- [Prompt]: Search the lines of the records for the word "database", and copy every line that has it.

- [Stored data]:
=== Begin Enclosure ===
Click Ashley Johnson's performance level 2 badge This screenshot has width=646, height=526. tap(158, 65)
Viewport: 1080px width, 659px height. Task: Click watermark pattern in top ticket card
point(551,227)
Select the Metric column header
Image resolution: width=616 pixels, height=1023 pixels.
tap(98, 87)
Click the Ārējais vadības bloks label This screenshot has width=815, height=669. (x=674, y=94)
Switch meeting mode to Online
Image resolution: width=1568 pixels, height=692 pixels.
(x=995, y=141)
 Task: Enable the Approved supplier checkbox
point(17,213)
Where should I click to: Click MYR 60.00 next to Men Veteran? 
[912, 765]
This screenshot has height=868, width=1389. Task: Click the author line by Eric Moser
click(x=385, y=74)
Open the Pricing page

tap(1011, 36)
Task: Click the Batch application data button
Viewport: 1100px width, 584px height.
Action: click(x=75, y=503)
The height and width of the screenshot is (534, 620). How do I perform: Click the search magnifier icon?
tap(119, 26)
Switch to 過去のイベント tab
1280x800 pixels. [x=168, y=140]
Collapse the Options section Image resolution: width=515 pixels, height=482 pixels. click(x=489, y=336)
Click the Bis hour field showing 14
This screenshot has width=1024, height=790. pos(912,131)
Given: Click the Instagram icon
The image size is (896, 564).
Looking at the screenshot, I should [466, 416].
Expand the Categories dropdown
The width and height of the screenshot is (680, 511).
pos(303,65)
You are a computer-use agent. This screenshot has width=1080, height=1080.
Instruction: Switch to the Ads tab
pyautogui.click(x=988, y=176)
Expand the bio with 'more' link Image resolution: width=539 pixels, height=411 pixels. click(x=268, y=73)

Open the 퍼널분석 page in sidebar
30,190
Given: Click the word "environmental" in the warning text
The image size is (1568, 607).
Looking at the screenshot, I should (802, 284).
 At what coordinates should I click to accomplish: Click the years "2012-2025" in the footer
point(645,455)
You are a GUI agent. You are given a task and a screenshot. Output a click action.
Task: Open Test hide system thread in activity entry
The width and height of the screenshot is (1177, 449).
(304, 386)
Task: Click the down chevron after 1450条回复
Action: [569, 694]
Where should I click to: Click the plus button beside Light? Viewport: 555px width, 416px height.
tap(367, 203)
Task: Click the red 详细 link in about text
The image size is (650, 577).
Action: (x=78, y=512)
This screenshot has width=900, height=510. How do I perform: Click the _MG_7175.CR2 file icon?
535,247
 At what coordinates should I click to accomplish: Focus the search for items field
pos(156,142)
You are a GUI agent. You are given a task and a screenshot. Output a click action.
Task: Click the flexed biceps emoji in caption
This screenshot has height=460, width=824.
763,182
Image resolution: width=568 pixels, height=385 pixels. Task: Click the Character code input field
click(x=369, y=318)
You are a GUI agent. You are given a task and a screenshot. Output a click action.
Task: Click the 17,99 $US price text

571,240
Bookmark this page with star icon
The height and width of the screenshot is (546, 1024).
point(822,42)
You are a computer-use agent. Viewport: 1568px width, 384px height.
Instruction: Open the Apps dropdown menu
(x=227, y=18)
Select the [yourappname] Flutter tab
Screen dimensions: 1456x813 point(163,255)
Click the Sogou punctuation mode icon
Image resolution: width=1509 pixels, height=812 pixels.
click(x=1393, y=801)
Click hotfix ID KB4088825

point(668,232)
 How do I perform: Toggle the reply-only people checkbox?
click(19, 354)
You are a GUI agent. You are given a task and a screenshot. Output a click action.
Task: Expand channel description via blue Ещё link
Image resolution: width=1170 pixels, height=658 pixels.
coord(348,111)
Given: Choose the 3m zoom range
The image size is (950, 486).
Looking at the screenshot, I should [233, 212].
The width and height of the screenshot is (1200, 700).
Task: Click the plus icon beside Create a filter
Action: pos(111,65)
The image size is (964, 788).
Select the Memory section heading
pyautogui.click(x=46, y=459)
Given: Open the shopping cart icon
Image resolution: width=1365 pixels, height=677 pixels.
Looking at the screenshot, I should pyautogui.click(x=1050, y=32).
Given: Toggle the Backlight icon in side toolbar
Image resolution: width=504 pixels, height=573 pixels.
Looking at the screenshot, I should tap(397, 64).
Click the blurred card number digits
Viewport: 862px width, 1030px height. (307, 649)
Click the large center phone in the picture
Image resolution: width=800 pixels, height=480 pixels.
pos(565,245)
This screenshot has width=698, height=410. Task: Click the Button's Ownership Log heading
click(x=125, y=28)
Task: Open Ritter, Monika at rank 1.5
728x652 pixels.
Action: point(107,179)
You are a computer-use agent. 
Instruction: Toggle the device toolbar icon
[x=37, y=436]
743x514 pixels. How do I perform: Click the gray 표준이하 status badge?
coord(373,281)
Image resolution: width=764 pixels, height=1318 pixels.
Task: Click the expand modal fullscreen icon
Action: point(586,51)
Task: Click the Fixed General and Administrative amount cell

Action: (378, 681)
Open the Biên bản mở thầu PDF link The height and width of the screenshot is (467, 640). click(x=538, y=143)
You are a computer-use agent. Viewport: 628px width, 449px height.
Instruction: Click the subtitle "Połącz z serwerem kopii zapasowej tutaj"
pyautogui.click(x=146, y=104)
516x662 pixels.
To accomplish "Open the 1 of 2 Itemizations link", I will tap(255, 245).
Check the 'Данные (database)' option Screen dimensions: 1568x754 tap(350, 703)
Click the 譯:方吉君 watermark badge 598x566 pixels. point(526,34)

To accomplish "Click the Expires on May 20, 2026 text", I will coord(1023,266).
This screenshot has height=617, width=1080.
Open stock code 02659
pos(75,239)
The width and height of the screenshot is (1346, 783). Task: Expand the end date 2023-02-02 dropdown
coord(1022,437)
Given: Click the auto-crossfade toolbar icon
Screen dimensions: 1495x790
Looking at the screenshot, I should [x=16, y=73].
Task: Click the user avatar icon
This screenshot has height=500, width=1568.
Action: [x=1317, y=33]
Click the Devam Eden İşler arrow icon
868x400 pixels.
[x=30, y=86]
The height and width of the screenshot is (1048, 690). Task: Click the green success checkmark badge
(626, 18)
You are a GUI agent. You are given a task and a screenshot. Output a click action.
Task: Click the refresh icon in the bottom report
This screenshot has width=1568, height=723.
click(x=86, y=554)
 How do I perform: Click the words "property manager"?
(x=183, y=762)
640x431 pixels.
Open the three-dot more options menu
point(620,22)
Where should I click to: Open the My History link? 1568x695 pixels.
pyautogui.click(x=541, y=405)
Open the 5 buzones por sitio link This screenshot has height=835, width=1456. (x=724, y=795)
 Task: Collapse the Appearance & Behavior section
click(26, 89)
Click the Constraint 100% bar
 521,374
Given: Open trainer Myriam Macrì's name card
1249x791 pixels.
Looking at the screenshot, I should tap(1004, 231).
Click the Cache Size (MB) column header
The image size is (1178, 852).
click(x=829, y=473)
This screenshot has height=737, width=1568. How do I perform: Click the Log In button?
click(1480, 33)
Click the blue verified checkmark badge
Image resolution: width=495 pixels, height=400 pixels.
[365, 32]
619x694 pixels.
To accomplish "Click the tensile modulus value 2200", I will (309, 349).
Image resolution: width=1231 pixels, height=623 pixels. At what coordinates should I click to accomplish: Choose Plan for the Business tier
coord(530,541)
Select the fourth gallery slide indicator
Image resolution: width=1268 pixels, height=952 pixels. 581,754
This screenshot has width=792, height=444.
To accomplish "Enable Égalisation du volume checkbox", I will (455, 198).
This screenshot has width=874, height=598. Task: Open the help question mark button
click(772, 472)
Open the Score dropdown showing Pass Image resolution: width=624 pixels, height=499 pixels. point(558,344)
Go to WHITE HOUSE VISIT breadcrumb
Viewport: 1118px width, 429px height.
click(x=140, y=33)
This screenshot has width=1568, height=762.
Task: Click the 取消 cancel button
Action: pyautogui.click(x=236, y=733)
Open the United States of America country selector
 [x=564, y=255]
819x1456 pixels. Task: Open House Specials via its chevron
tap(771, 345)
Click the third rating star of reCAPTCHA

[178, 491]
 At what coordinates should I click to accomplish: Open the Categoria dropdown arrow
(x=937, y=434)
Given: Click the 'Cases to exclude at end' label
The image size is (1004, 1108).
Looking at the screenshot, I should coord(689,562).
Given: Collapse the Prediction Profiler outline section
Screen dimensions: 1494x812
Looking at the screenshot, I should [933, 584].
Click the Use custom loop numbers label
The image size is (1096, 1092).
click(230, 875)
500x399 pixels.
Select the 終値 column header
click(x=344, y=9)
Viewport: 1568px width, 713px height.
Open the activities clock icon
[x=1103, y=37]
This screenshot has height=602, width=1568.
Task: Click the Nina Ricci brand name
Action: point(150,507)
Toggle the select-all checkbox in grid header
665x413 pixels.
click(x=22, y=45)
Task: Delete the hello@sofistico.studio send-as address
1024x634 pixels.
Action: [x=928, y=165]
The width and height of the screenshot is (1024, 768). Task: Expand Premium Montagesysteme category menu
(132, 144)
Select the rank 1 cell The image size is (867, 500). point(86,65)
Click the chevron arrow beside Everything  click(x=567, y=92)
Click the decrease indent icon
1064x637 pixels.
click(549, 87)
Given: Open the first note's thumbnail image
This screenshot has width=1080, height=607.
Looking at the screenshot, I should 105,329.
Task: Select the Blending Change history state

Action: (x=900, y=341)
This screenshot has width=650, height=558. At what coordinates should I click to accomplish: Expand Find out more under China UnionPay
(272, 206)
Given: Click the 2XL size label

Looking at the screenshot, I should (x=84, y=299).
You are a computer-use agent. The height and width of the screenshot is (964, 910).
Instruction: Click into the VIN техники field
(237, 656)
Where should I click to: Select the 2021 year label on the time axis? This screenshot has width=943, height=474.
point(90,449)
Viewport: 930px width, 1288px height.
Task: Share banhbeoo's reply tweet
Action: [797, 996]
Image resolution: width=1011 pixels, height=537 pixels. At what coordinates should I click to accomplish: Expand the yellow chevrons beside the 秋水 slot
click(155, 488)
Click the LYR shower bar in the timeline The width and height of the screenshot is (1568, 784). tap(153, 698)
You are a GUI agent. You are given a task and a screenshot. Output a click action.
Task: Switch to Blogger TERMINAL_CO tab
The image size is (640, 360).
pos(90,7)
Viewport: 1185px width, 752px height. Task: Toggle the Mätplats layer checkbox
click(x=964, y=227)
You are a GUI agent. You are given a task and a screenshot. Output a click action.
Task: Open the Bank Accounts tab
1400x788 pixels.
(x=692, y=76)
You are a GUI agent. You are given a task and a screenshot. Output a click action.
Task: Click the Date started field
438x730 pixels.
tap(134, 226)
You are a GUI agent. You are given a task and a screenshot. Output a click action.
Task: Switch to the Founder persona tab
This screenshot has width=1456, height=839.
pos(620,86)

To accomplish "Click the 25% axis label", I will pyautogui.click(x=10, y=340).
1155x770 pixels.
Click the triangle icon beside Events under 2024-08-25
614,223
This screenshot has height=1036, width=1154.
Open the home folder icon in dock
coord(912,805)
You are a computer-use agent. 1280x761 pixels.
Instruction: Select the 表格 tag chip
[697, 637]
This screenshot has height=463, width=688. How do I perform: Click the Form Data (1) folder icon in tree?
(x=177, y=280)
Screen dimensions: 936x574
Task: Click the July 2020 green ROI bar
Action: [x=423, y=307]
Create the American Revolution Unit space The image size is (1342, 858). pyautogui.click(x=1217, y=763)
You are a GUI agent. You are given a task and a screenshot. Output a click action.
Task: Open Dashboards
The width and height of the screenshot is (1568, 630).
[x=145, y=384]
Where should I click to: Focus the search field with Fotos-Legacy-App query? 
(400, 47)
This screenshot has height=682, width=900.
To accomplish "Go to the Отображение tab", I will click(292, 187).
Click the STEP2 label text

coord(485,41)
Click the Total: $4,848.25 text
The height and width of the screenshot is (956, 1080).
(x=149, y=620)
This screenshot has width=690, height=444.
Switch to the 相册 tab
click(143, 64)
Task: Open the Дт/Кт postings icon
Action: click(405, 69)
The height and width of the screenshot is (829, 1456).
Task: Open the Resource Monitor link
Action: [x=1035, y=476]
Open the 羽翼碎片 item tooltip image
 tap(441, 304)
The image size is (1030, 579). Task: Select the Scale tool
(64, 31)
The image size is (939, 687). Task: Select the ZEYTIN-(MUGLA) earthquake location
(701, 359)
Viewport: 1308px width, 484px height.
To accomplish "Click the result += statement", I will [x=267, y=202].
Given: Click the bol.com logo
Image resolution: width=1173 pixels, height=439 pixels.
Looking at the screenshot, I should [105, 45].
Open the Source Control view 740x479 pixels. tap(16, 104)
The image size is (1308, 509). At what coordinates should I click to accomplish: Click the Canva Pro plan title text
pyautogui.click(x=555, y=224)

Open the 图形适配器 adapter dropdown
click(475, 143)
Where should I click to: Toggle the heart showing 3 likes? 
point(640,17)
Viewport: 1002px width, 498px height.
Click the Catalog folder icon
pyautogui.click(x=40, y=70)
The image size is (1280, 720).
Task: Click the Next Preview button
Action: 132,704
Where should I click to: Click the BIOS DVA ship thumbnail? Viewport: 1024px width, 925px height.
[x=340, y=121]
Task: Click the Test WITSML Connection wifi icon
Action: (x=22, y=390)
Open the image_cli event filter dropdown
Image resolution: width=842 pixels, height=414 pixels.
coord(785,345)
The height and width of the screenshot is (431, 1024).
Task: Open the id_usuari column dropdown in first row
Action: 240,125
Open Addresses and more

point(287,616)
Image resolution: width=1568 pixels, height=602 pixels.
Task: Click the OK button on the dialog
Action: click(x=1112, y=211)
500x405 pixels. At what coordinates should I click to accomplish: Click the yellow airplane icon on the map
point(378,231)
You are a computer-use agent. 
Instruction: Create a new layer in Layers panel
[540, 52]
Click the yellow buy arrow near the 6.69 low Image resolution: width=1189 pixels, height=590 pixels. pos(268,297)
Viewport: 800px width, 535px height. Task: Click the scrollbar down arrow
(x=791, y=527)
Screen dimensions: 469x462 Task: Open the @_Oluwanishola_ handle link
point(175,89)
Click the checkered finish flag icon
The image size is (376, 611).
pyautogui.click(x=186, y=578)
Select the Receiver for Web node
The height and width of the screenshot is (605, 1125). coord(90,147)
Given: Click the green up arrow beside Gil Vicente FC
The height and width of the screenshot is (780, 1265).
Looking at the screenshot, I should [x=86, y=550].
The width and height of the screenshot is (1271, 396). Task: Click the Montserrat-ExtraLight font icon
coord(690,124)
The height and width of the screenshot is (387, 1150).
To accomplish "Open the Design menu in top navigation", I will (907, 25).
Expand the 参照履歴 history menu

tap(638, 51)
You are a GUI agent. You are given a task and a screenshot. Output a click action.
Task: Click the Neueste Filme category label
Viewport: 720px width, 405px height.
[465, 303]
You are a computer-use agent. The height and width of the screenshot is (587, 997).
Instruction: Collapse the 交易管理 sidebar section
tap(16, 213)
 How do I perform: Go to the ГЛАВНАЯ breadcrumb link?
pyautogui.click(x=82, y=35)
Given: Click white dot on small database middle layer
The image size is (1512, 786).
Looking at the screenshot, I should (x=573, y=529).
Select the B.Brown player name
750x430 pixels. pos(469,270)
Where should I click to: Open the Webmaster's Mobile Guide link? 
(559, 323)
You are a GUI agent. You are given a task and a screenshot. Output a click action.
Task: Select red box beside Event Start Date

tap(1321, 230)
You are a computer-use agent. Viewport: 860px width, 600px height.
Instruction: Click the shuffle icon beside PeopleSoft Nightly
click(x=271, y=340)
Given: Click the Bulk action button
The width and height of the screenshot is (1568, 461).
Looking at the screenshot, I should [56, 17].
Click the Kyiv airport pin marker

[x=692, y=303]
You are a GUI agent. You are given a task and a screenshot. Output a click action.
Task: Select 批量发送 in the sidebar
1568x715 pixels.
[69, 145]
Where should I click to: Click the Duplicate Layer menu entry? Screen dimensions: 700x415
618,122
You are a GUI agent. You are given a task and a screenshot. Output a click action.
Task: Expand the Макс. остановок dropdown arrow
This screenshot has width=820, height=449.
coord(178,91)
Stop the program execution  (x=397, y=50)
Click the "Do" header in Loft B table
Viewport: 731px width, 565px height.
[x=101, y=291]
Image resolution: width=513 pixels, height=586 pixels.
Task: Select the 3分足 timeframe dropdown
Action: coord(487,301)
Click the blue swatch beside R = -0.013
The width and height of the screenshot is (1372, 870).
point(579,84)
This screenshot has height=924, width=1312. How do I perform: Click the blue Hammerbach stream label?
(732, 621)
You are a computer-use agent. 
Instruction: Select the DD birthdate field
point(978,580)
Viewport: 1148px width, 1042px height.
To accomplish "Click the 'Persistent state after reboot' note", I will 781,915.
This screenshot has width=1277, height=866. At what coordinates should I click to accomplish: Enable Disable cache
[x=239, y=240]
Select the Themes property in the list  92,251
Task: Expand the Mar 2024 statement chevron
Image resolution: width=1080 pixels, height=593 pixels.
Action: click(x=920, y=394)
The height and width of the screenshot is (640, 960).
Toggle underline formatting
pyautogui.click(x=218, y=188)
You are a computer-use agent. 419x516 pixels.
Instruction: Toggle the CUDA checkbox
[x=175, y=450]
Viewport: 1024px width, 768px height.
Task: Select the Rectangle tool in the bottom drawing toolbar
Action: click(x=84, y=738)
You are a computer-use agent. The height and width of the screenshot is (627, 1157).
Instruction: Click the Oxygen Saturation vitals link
=== End Enclosure ===
- [Answer below]:
Check the 'Данные (database)' option Screen dimensions: 1568x754 tap(350, 703)
Given: Click white dot on small database middle layer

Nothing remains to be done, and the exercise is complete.